2011年2月6日に幕張メッセにて開催されました、
ワンダーフェスティバル2011[冬]のイベントレポートを書いていきたいと思います。

こちらでは、主に塗装済み完成品ではなく、ガレージキットディーラーの作品に焦点を当て、
特に美少女フィギュアに関する『トレンド』について、報告・考察したいと思います。
尚、作品一つ一つのレビューに関しては、フィギュアコミュニティサイトfgにて
yuuというモデラー名で掲載しておりますので、会員登録をして頂いたうえ、併せてご覧下さい。
個人的な意見の偏りはありますが、皆様の参考になれば幸いです。

今回も各ディーラー様、珠玉の作品を販売されておりました。
更新を2回にわけ、二つの視点からガレージキットのトレンドを考察したいと思います。


【前編:進むモチーフのニッチ化・版権許諾の複雑化進む】

本稿では、モチーフおよび版権的な面で私が注目したトレンドを
代表的な作品数点を押さえつつ紹介していきたいと思います。

WF2011wトレンドレポ01
ヘッドをそれぞれ用意し、好みのイメージで組むことができます。
想像上の彼女と、実在の彼女といったところでしょうか…。彼とも言えますが……。姫として下さい。


WF2011wトレンドレポ02
造形としてもスカートやエプロン、リボンなど細かなディティールが施され、非常に魅力的です。

WF2011wトレンドレポ03
このツンととんがった口元に魅了されます。ヘッドフォンやギターなどマテリアルの造形も整っています。

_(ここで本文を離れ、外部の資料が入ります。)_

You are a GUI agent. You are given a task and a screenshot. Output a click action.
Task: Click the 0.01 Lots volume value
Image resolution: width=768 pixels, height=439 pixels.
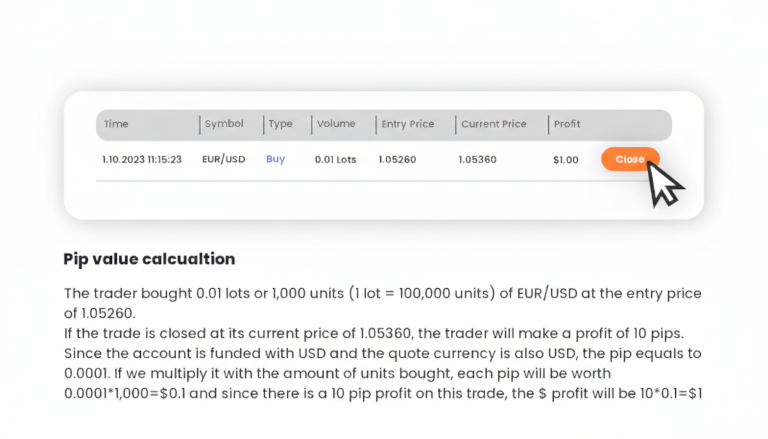335,159
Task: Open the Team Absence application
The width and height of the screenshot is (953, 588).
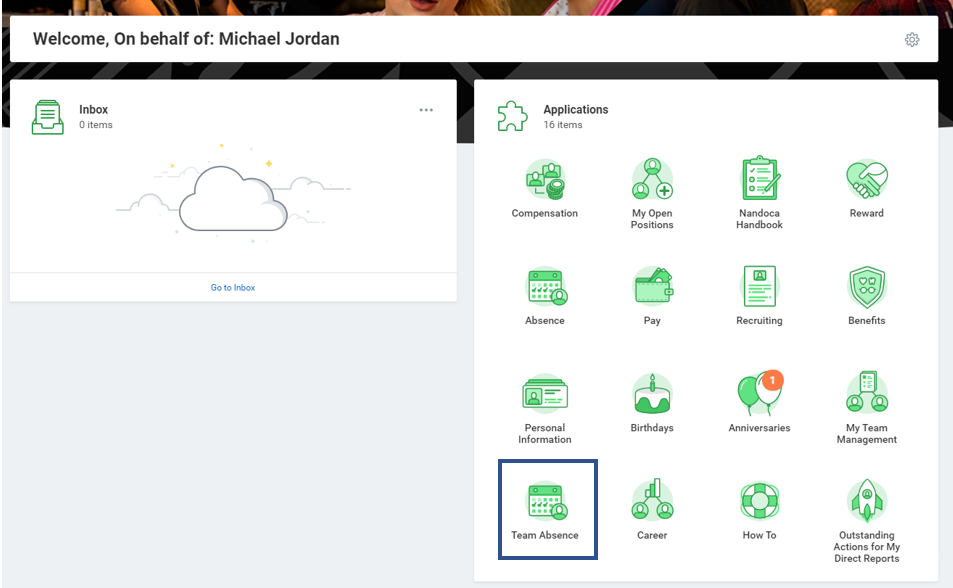Action: point(546,501)
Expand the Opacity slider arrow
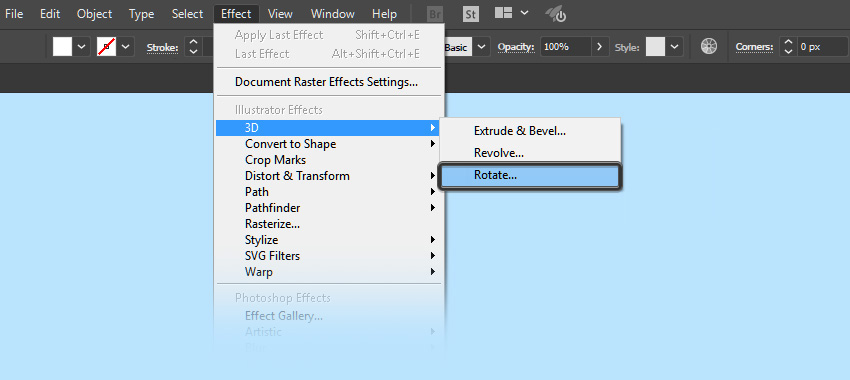Viewport: 850px width, 380px height. [599, 47]
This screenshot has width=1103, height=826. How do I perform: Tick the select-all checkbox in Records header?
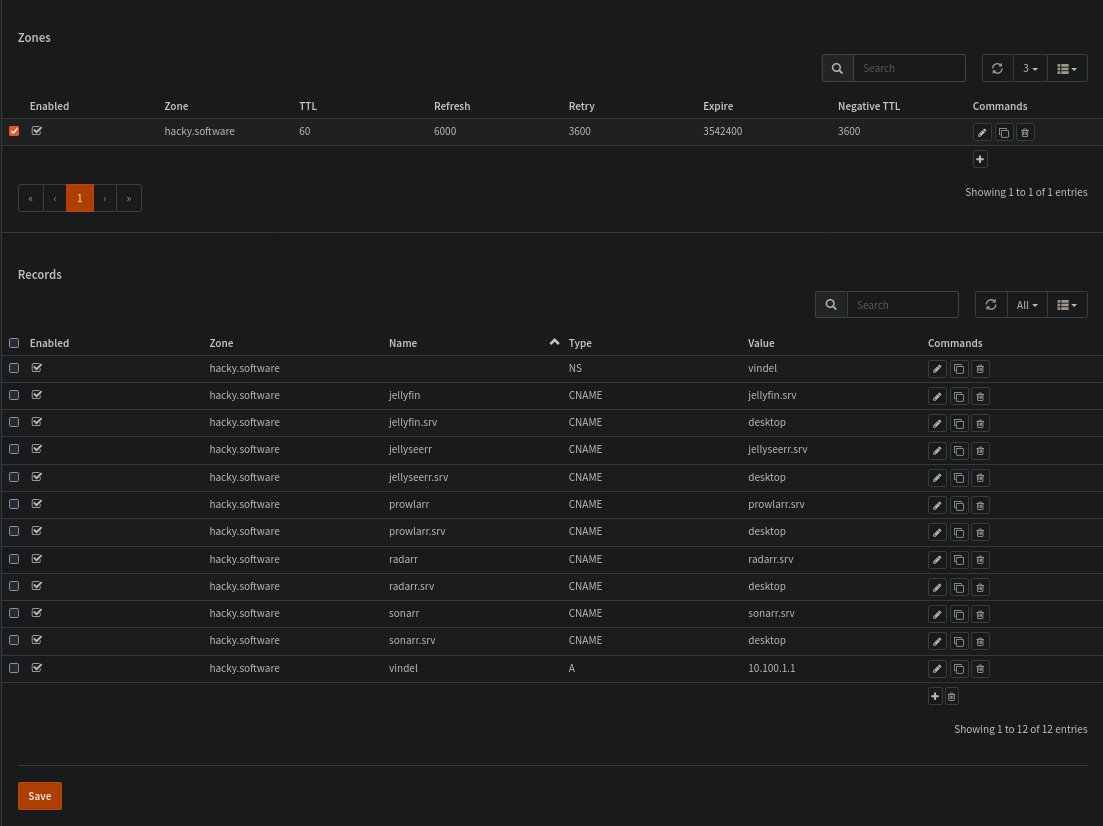14,343
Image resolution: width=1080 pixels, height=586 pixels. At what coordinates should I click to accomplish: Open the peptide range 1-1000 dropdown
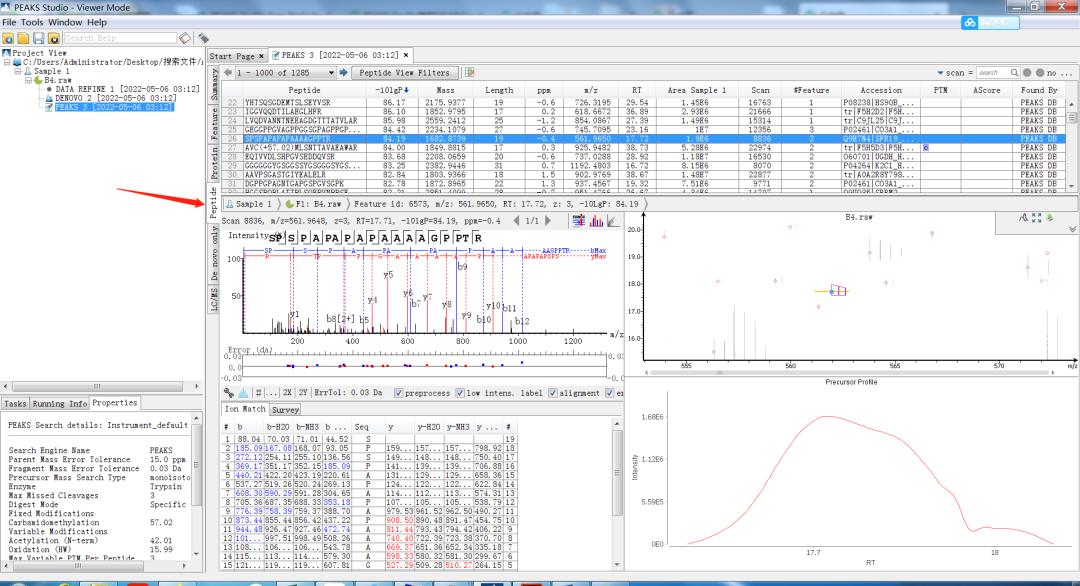point(330,73)
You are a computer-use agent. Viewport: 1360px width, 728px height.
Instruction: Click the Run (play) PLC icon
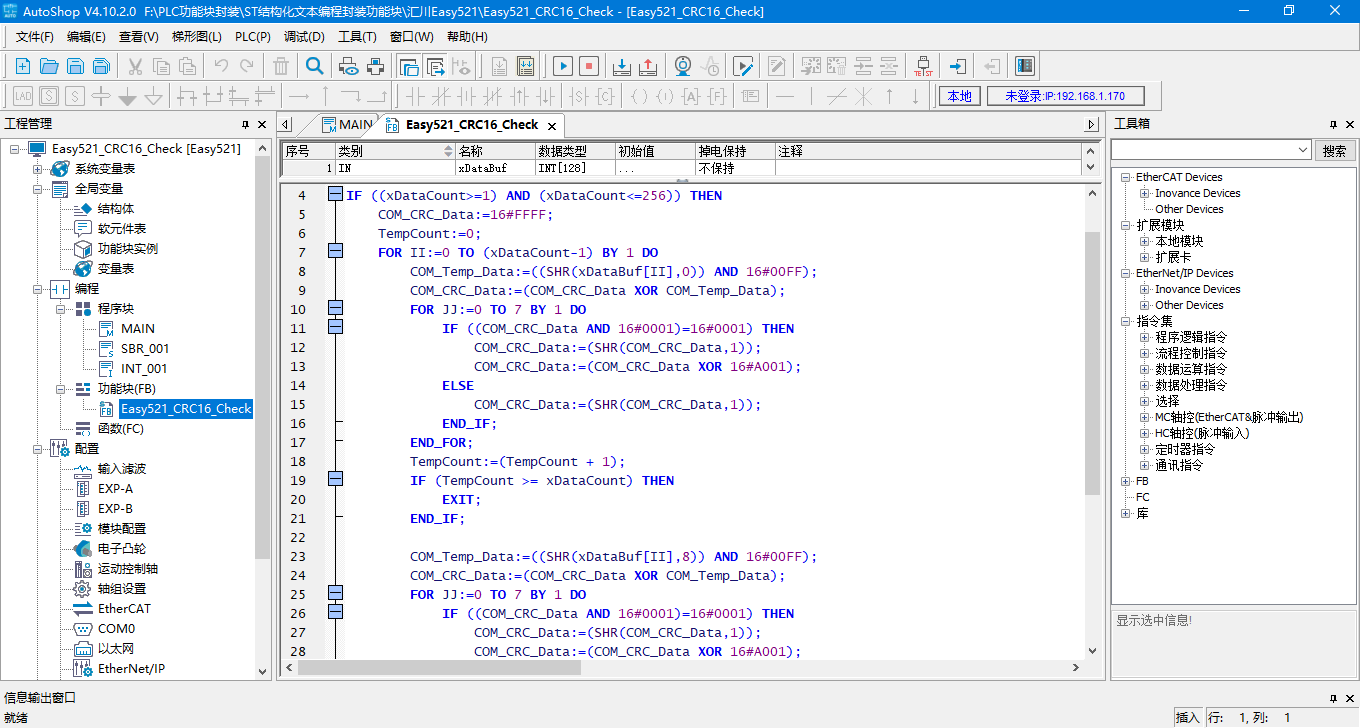coord(563,67)
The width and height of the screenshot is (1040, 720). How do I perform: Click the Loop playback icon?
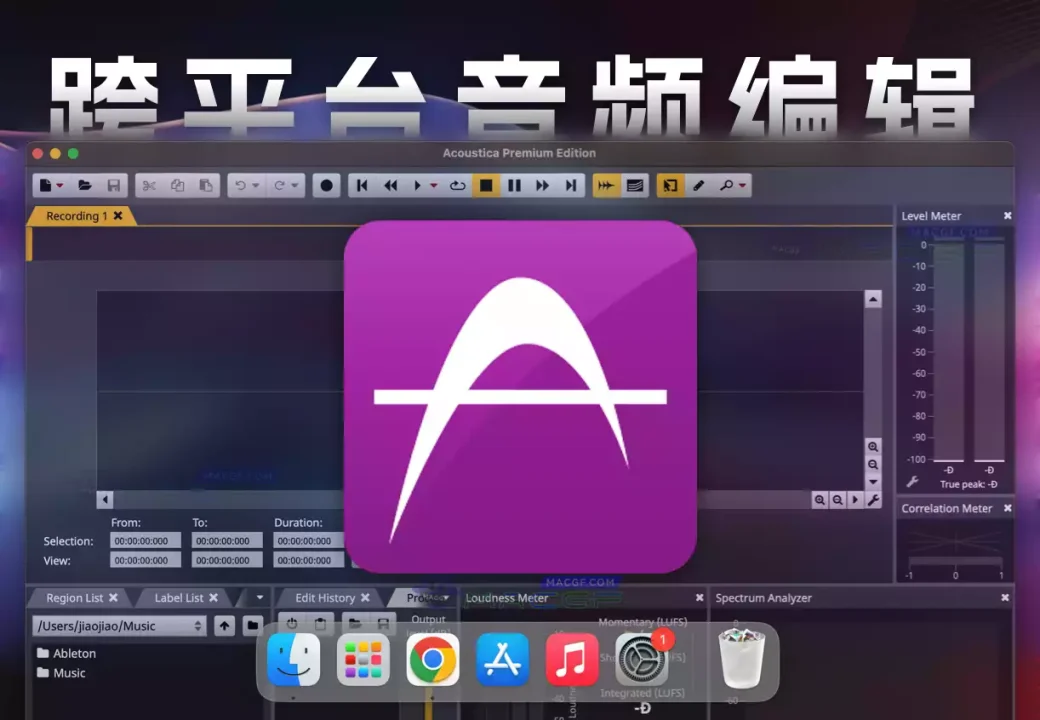[x=456, y=185]
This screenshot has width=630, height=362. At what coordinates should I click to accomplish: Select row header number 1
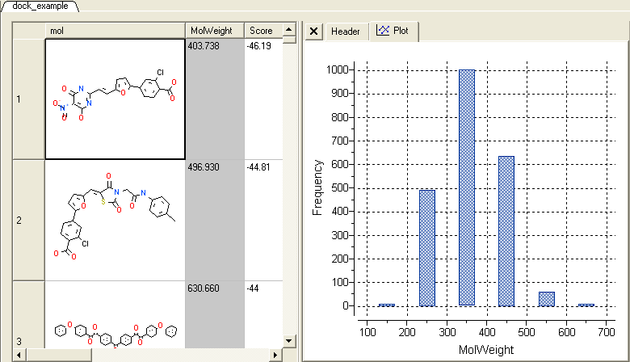pyautogui.click(x=29, y=99)
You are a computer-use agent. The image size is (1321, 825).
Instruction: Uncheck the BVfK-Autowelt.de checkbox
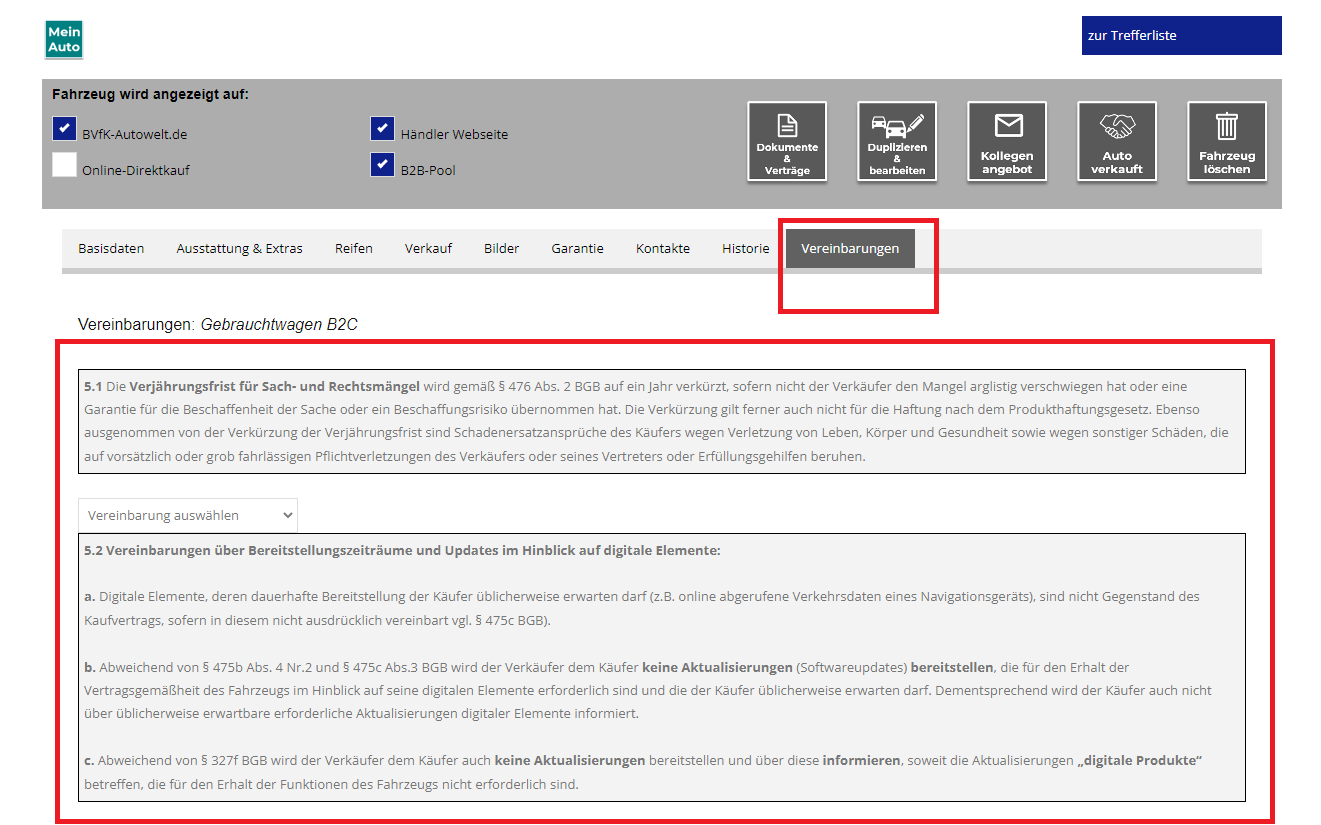click(x=65, y=129)
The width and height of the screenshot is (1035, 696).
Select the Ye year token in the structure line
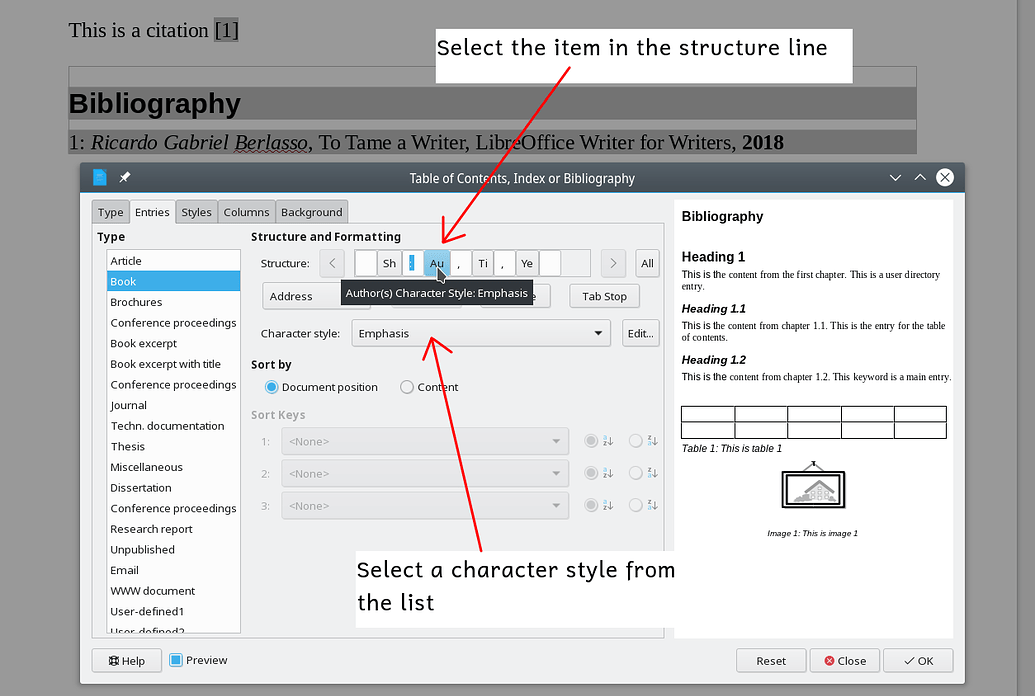pos(526,263)
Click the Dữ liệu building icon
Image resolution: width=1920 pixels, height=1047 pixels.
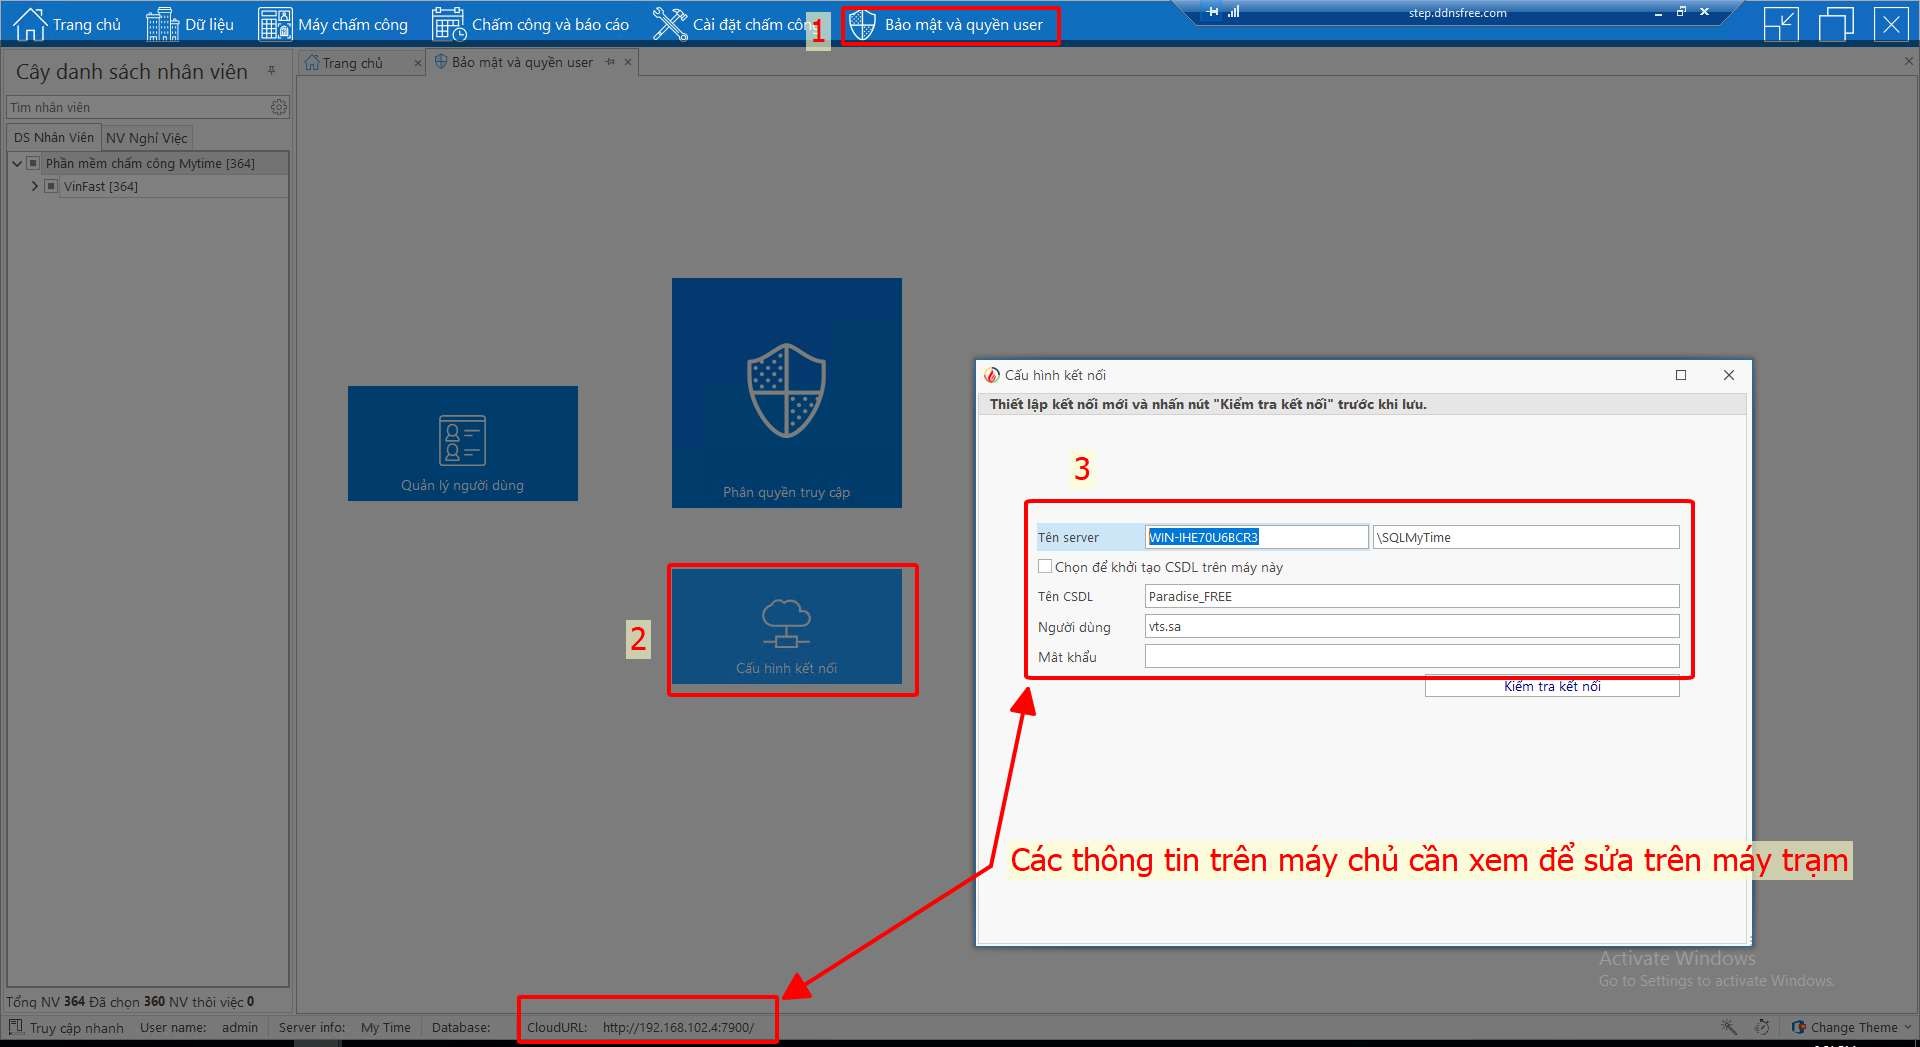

Cool Drive Factoryの新作、『性別@姫』は、イラストレーター佐野俊英氏の描いた、
こくまろみるく@ティッシュ姫(イラスト)を立体化。

こくまろみるく@ティッシュ姫(本人)さんは、ニコニコ動画から有名になった、性別「姫」の女装ベーシスト。
現在では、ニコニコ大会議での生演奏出演など、ネットスターとして活躍されています。

美少女フィギュアのモチーフといえば、アニメ・ゲームがそのほとんどを占めますが、
初音ミクの登場をきっかけに、「インターネット」そのものからタレント性を発揮する
キャラクターが多く登場するようになりました。

特にこの作品は、実在の人物をイラスト化→立体化という工程を踏んでいますし、
こくまろみるく@ティッシュ姫自身もコスプレが一つの話題性を生んだ経緯があるので、
3次とも4次とも言える版権の連鎖があります。

モチーフ探しがより複雑によりニッチになろうとしています。
我々はこれまでの与えられるエンターテイメントのではない、
皆で築き上げていく新しいコンテンツやアイドルを求めているのではないでしょうか?
ジャパンポップカルチャーの最先端を感じることができる作品でした。

 ☆ ☆ ☆
 
交渉力のあるディーラーとなれば、立体化企画そのものを
イラストレーターと共同企画で立ち上げることも可能となりました。

WF2011wトレンドレポ04
2ディーラーそれぞれで制作したとは思えない一体感。立体としての迫力がここにあります!

WF2011wトレンドレポ07
鶴の館担当 十六夜咲夜 つま先から毛先までこれでもかという装飾が施され見る者を圧倒させますね。

WF2011wトレンドレポ06
八音式担当 レミリア=スカーレット 小悪魔的な表情がイラストの雰囲気とも相まって素晴らしいです。
また、ブーツの光沢や衣装、装飾などそれぞれのアイテムに合う光沢感が見ていて心地いいです。


WF2011wトレンドレポ05
装飾に目が行くのですが、私の一番の注目はこの表情。
イラストの強いパンクな視線や口元をモチーフにしつつも、鶴の館らしい柔らかさも同時に彫り込まれ、
強さと優しさが混ざり、妖艶とも言える魅力を放っています。単なるイラストの立体化ではなく、
共同企画ならではの味がここに詰まっているのではないでしょうか?



鶴の館八音式からの新作、
『十六夜咲夜×レミリア・スカーレット(Project.C.K.Ver.)』 (東方紅魔郷~the Embodiment of Scarlet Devil)は、
カワサキ氏と剣崎ぢゅん氏が主宰するイラスト・デザインサークルProject.C.K.と、
鶴の館、八音式のコラボレーションでゼロから企画が立ち上げられました。
ヴィジュアルイメージはこちら→ 鶴の館Blog12月28日

多くの東方版権や先程の『性別@姫』のように、インターネットに投稿されたイラストを
立体化するという試みは既に多くのディーラーによって進められていますが、
絵師と原型師が共同で企画そのものを立ち上げていくというプロジェクトは新鮮でした。

私は、ただモチーフに似ているのではなく、
原型師独自の造形性も期待されるということが、ガレージキットの魅力だと思っております。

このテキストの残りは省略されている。